As an avid cyclist, I turned to my main hobby for inspiration. I had always been interested in using power measurements to facilitate more effective training, so I figured this project was an excellent opportunity to see how far I could get in building my own opposing force power meter (OFBPM) from the ground up. Instead of taking a direct force measurement with strain gauges as most bicycle power meters do, an opposing force bicycle power meter operates on the fundamental principle of Newton's Third Law: for every action, there is an equal and opposite reaction. The amount of force required to move a bicycle and it's rider is equal to the sum of all opposing forces, such as aerodynamic drag, gravity, and friction.

An example of a commercially available opposing force bicycle power meter is the Velocomp PowerPod.

A more detailed discussion of direct force versus opposing force power meters can be found here.

While Bluetooth Low Energy (BLE) is widely supported now, at the time of development the primary means of wireless communication for bicycle performance tracking was the ANT+ communication protocol. I had an existing Garmin Edge 510 GPS unit and Garmin GSC 10 wireless speed/cadence sensor, so the decision was made to leverage the existing hardware and build the OFBPM such that it could communicate directly with the Edge head unit.

The final project consisted of the following hardware:

• Garmin Edge 510 GPS Unit
• Nordic Semiconductor nRF52 Development Board
• Arduino Mega 2560
• Sensors
  • Garmin GSC 10 Speed/Cadence Sensor
  • Adafruit BMP280 (Temperature/Pressure Sensor)
  • Adafruit LIS3DH (Accelerometer)
  • Adafruit L3GD20H (Gyroscope)
  • Modern Devices Wind Sensor Rev. C (Anemometer)
• Breadboard
• Jumper Wires
• USB Battery Pack
• COTS Plastic Enclosure
• Mounting Hardware

The Arduino collects all of the raw sensor measurements, processes the data, and then passes the data to the nRF52. The nRF52 directly collects the speed/cadence data wirelessly via ANT+. Once all of the data is collected, the nRF52 performs the power calculation. Using the onboard ANT+ module, the nRF52 transmits the data to the head unit, where it can be displayed or combined with GPS data.
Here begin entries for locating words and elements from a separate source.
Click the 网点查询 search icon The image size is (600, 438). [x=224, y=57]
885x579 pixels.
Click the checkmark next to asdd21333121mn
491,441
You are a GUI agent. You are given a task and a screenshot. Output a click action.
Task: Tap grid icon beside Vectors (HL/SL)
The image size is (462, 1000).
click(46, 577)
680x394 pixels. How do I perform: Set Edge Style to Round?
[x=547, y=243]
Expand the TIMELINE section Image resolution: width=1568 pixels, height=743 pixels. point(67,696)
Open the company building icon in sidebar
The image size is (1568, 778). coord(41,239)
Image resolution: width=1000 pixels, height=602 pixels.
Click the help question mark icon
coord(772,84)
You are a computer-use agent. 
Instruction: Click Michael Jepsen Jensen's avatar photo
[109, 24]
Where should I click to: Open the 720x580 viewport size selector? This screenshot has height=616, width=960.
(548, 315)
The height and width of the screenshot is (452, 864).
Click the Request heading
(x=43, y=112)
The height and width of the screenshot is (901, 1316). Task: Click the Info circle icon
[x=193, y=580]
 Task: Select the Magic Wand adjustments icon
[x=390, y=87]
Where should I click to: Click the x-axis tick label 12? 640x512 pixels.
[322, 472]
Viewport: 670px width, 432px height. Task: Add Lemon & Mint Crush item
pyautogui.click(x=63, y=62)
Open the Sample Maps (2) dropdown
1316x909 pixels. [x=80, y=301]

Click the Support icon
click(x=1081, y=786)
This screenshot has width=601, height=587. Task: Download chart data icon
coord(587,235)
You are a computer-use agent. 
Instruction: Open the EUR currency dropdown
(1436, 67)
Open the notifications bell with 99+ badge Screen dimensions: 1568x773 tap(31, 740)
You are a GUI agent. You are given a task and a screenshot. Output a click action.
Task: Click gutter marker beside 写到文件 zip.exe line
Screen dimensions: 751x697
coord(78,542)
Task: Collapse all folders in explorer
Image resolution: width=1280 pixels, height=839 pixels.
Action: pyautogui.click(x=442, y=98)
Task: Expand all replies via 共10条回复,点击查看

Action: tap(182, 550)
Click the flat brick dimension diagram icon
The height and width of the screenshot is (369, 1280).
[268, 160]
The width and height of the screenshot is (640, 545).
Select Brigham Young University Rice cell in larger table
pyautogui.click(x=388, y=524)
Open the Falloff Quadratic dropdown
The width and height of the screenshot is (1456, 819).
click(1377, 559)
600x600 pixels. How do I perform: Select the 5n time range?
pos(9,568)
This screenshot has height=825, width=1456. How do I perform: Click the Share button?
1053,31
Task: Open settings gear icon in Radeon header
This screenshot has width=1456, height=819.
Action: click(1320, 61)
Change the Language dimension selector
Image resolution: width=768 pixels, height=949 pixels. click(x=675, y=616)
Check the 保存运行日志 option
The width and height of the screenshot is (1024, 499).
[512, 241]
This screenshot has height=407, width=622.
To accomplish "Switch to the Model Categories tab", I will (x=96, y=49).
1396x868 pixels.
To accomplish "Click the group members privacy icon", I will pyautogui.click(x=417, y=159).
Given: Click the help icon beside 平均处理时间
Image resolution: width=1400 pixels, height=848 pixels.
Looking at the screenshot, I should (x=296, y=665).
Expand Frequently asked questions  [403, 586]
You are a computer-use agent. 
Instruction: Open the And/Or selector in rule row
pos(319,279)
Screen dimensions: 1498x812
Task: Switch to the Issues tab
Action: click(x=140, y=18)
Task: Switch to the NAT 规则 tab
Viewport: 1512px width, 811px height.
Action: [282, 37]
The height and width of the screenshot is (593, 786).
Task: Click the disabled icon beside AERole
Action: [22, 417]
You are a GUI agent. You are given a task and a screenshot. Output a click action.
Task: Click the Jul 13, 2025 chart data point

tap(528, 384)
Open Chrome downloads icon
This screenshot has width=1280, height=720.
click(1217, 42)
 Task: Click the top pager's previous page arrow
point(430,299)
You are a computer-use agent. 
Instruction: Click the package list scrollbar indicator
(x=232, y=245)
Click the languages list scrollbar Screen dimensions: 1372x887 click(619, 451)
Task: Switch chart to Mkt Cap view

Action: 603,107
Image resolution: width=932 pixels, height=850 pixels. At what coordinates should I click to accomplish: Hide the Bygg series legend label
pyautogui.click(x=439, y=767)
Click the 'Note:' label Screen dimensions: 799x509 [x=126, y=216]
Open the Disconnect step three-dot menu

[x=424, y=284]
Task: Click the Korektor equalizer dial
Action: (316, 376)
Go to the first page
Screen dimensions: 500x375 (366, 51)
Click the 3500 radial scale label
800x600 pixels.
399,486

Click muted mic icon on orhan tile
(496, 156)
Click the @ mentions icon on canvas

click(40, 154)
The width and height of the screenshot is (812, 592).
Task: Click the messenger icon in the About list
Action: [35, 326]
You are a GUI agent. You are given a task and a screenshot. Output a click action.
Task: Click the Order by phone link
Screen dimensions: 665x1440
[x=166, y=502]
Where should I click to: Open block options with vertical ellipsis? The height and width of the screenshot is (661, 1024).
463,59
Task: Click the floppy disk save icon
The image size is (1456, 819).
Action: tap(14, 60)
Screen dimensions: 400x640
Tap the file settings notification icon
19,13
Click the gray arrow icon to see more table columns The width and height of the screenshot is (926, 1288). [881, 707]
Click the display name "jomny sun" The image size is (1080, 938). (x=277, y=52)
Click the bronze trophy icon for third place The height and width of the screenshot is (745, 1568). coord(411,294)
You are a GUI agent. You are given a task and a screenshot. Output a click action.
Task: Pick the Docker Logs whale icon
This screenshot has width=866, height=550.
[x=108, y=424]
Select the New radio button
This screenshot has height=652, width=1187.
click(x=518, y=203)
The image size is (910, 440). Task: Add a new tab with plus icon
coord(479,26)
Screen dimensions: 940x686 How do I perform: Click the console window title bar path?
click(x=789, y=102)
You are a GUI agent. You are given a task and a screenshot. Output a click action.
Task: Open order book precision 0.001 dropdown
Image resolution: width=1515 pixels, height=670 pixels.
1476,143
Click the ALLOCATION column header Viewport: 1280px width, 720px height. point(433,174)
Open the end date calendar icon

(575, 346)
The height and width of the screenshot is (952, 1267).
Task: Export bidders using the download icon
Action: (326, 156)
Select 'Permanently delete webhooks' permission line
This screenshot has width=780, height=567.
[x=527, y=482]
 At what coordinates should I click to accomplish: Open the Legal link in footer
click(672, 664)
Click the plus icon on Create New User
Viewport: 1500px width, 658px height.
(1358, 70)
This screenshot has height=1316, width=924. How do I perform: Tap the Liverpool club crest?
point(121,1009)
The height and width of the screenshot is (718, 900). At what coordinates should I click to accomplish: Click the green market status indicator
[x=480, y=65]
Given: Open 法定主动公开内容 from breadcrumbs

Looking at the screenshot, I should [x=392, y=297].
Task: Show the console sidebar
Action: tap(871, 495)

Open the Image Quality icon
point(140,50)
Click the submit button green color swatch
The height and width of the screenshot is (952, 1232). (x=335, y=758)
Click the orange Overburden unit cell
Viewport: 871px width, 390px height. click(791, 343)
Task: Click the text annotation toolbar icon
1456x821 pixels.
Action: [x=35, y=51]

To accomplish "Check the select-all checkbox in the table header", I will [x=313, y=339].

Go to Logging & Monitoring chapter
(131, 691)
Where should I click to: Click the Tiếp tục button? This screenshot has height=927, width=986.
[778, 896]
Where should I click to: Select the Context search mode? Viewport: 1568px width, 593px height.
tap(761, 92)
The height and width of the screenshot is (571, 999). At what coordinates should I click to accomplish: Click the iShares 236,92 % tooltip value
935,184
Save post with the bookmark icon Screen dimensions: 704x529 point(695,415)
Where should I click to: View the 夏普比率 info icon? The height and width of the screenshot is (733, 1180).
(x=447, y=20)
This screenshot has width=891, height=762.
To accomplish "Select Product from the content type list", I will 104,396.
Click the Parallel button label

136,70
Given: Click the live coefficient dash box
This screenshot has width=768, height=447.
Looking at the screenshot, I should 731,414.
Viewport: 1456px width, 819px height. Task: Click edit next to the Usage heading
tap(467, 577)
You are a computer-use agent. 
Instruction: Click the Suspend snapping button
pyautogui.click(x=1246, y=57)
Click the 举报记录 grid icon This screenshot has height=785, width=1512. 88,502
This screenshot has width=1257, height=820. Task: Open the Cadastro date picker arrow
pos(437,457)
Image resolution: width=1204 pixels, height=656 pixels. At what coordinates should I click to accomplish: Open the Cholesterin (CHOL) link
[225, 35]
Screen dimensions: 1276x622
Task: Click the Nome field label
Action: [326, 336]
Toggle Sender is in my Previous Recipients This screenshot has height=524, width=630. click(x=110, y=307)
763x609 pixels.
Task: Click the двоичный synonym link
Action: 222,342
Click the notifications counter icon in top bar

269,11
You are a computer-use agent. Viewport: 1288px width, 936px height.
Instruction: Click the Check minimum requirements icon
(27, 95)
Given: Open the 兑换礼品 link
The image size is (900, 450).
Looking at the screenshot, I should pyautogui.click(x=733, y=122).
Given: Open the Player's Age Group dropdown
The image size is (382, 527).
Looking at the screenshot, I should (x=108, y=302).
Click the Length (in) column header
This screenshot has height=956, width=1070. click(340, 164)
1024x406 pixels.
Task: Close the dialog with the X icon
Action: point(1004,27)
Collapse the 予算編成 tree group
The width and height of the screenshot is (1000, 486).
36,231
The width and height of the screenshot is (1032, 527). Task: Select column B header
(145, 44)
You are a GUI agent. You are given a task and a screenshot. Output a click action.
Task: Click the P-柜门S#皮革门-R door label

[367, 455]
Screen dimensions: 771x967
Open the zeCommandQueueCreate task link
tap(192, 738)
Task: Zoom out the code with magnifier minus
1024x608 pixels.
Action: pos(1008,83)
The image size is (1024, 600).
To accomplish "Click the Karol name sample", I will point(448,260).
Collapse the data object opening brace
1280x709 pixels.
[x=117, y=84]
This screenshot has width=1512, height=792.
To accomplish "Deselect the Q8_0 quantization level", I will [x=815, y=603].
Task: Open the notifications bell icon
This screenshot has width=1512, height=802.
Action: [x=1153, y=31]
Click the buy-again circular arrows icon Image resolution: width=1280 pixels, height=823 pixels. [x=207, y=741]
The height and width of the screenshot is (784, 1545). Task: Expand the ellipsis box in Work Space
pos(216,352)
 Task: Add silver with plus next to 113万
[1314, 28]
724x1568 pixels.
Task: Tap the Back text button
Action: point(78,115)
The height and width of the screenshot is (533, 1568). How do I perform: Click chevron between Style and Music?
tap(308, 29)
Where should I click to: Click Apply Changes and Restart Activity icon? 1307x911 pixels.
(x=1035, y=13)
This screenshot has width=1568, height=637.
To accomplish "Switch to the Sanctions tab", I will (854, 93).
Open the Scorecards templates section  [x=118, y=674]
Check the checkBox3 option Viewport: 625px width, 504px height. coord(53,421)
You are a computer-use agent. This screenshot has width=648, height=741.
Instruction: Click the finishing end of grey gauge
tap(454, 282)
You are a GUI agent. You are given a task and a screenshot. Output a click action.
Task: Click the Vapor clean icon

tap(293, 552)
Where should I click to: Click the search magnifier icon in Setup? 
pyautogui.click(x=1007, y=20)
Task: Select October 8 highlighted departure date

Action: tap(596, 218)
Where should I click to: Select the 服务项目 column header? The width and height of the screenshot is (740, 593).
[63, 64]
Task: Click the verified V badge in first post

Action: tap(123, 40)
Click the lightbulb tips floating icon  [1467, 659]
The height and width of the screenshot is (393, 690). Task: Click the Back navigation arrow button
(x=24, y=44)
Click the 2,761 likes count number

The project could successfully communicate with the Garmin Edge 510 GPS unit over ANT+ and demonstrated proportional effects to inputs such as wind, pitch, acceleration, etc. Data was compared to power readings from a PowerTap hub-based direct force bicycle power meter.

A full project report is available - just ask. :)

The following is a description of all of the source code used in the final device.

• main.c - This is the main file used for programming the nRF52. This file is responsible for reading the SAADC analog-to-digital converter on the nRF52 to receive power values from the Arduino, receiving bicycle speed/cadence inputs from the Garmin GSC 10, post processing the measurements, and transmitting the power value to the ANT+ bicycle power display device. This file uses ANT+ libraries available in the nRF5 Software Development Kit provided by Nordic Semiconductor.
• bikePower.ino - Arduino sketch that collects the data from the LIS3DH, L3GD20H, BMP280, and Wind Sensor Rev. C
• Sensor libraries
  • Adafruit_LIS3DH
  • Adafruit_L3GD20
  • Adafruit_BMP280
  • Adafruit_Sensor

The original plan was to implement custom sensor libraries so the sensors could be directly read via the nRF52 (thus removing the Arduino from the hardware set), but difficulties in writing default states to the sensors and time constraints led us to abandon the custom libraries and leverage the pre-existing Arduino libraries.

• BMP280_main.c - Partially implemented custom nRF52 library for BMP280 temperature/pressure sensor
• lis3dh.c/h - Partially implemented custom nRF52 library for LIS3DH accelerometer
• l3gd20h.c/h - Partially implemented custom nRF52 library for L3GD20H gyroscope
• main_sensor.c - Main file used for reading from LIS3DH and L3GD20H sensors on the nRF52. It uses the lis3dh.c and l3gd20h.c library files listed above.